Les responsables savent déjà que la Russie, membre permanent du Conseil de sécurité de l’ONU, opposera son veto à une telle décision. Néanmoins, ils ont l’intention de déposer une résolution et, une fois qu’elle sera rejetée, de chercher le soutien de l’assemblée générale de l’ONU. Un responsable de l’UE a déclaré qu’il s’attendait à « un nombre suffisant » à l’ONU pour soutenir l’idée.

Jusqu’à présent, la position des États-Unis, un autre pays hors de la juridiction de la CPI, reste floue.

Selon Reuters, le gouvernement néerlandais, qui héberge la CPI à La Haye, a également indiqué sa volonté d’établir une nouvelle cour sur son territoire. « Il est de notre devoir, en tant que communauté internationale, de nous assurer que nous rendons justice », a déclaré le ministre des Affaires étrangères du pays, Wopke Hoekstra, plus tôt cette semaine. Il a déclaré que cela devrait être fait « par le biais de la CPI – mais aussi par d’autres mesures ».

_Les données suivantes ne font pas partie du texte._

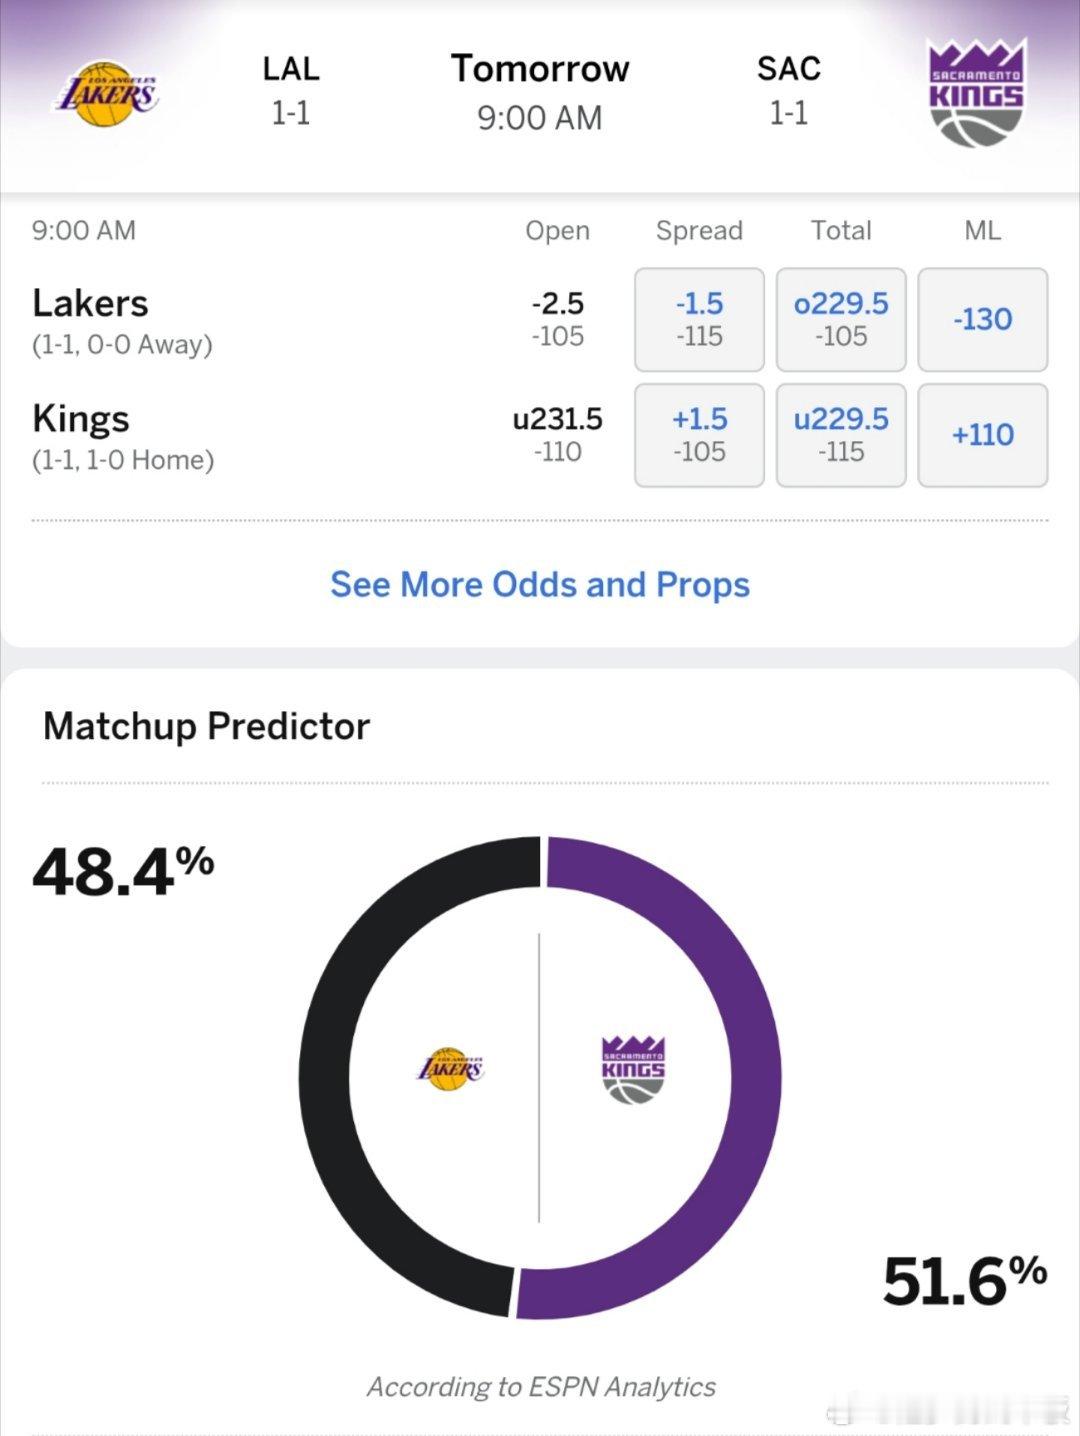Select the Kings +1.5 spread bet

coord(699,435)
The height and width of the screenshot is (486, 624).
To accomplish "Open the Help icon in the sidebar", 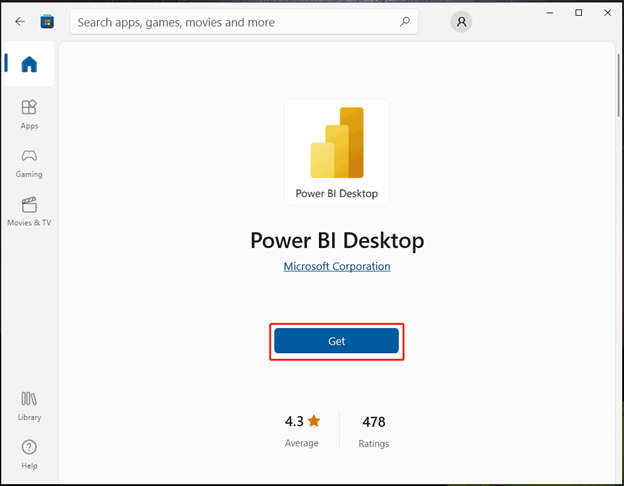I will tap(29, 453).
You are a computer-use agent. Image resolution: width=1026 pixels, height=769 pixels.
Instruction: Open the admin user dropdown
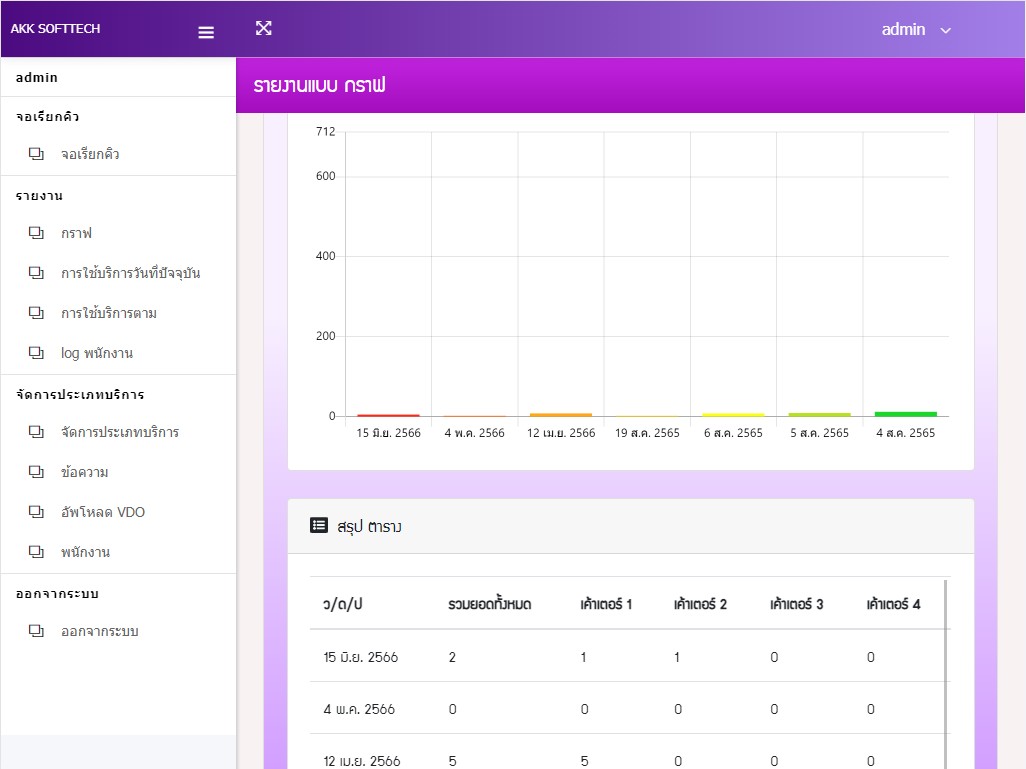point(915,30)
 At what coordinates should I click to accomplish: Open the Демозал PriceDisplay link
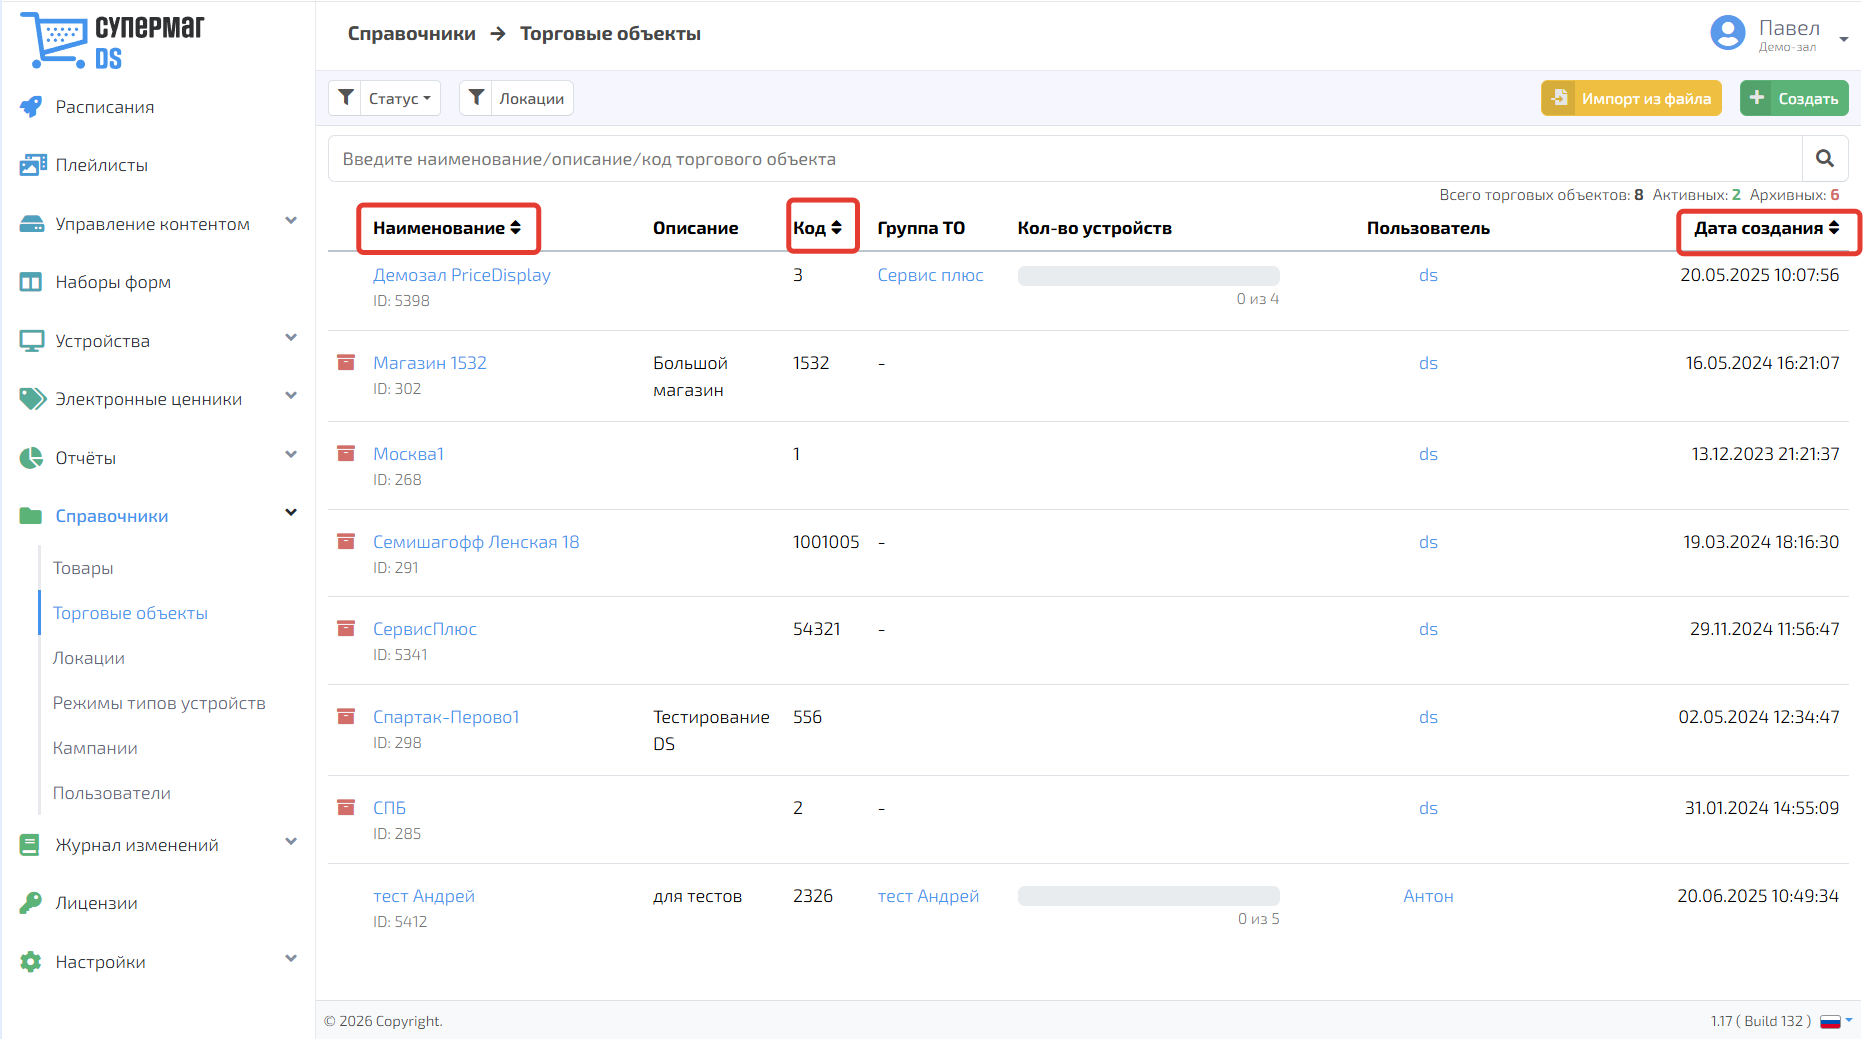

Le fait que la Russie ait commis le crime d’agression – et que les forces russes soient entrées en Ukraine – a été massivement accepté par un vote à l’Assemblée générale des Nations Unies en mars et a été admis par la Russie elle-même.

Le ministère français des Affaires étrangères a déclaré mercredi qu’il avait commencé à travailler sur la proposition de créer un tribunal spécial sur le crime d’agression russe en Ukraine.

« L’objectif est d’obtenir le consensus le plus large possible sur ce projet parmi les membres de la communauté internationale », indique le communiqué de la France.